◆ **Extracted text**:

•••

Updated at 2:15 p.m. ET
A Delta flight carrying 130 passengers and crew skidded off a snow-covered runway at New York's LaGuardia Airport on Thursday, slamming through a fence on the side of the tarmac. Six people were hurt, an official says.
Authorities initially reported no injuries from the accident. Port Authority spokesman Joe Pentangelo later said that six people had been injured, but that none of the injuries was life-threatening.
Flight 1086, an MD-80, was inbound from Atlanta. The incident occurred at about 11:05 a.m. ET, according to NPR's Hansi Lo Wang.
Bad enough for the passengers on the @Delta flight at #LGA today, but how scary it must have been for the pilots!: pic.twitter.com/idIYTdMu2S
— David Clinch (@DavidClinchNews) March 5, 2015
"I felt for sure that we were going into that water. Thankfully, we did not," a passenger who identified himself as Aaron Smith wrote on Twitter, according to Reuters.

•••

◆ **Excerpted records**:

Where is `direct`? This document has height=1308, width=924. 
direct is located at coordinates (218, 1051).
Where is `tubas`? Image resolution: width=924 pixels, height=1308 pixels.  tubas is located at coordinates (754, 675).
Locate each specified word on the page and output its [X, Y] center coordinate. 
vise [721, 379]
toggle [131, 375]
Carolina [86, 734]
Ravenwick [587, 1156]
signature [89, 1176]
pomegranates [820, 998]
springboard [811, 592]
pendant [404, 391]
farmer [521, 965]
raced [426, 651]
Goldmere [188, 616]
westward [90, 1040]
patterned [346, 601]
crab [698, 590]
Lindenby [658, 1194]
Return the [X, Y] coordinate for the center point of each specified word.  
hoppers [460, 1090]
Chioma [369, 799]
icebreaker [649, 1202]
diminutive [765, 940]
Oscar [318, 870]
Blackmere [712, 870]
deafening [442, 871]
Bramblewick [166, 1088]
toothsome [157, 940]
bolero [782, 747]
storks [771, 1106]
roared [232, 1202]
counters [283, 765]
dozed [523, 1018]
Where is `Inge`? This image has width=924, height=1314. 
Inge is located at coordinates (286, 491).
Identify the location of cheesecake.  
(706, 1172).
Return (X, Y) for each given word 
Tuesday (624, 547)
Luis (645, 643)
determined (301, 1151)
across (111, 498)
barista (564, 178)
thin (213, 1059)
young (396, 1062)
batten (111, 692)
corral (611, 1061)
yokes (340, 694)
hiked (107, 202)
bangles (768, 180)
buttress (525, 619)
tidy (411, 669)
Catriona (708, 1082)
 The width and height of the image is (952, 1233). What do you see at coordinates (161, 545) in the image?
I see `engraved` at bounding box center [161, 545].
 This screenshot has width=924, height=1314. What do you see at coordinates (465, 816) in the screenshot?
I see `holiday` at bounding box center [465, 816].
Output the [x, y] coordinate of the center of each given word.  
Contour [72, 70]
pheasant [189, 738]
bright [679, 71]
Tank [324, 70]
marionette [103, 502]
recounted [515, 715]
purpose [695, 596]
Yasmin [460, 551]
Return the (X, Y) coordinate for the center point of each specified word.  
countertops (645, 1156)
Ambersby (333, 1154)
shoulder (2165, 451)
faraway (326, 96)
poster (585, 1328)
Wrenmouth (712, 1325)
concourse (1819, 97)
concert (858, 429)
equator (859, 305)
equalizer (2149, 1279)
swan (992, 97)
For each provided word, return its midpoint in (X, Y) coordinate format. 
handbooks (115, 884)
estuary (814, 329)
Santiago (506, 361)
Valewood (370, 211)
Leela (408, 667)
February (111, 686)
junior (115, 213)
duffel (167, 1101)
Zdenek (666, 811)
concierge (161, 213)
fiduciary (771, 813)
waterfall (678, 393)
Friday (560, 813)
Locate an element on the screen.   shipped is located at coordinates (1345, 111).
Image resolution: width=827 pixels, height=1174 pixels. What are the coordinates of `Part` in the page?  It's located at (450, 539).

•••

◆ **Required action A**: According to the LaGuardia article, at about what time did the incident occur?
◆ **Required action B**: In the LaGuardia article, take the part that opens with the words containing "Flight 1086, an" and closes with "according to Reuters.", and write it out again with "Atlanta" swapped for "Boston".
◆ **Required action C**: The LaGuardia article says authorities at first reported no injuries. Why does it nonetheless state that six people were hurt?
The records have no connection to the text.

◆ **Answer space A**: It occurred at about 11:05 a.m. ET.

◆ **Answer space B**:
Flight 1086, an MD-80, was inbound from Boston. The incident occurred at about 11:05 a.m. ET, according to NPR's Hansi Lo Wang.
Bad enough for the passengers on the @Delta flight at #LGA today, but how scary it must have been for the pilots!: pic.twitter.com/idIYTdMu2S
— David Clinch (@DavidClinchNews) March 5, 2015
"I felt for sure that we were going into that water. Thankfully, we did not," a passenger who identified himself as Aaron Smith wrote on Twitter, according to Reuters.

◆ **Answer space C**: Port Authority spokesman Joe Pentangelo later said that six people had been injured. He added that none of the injuries was life-threatening.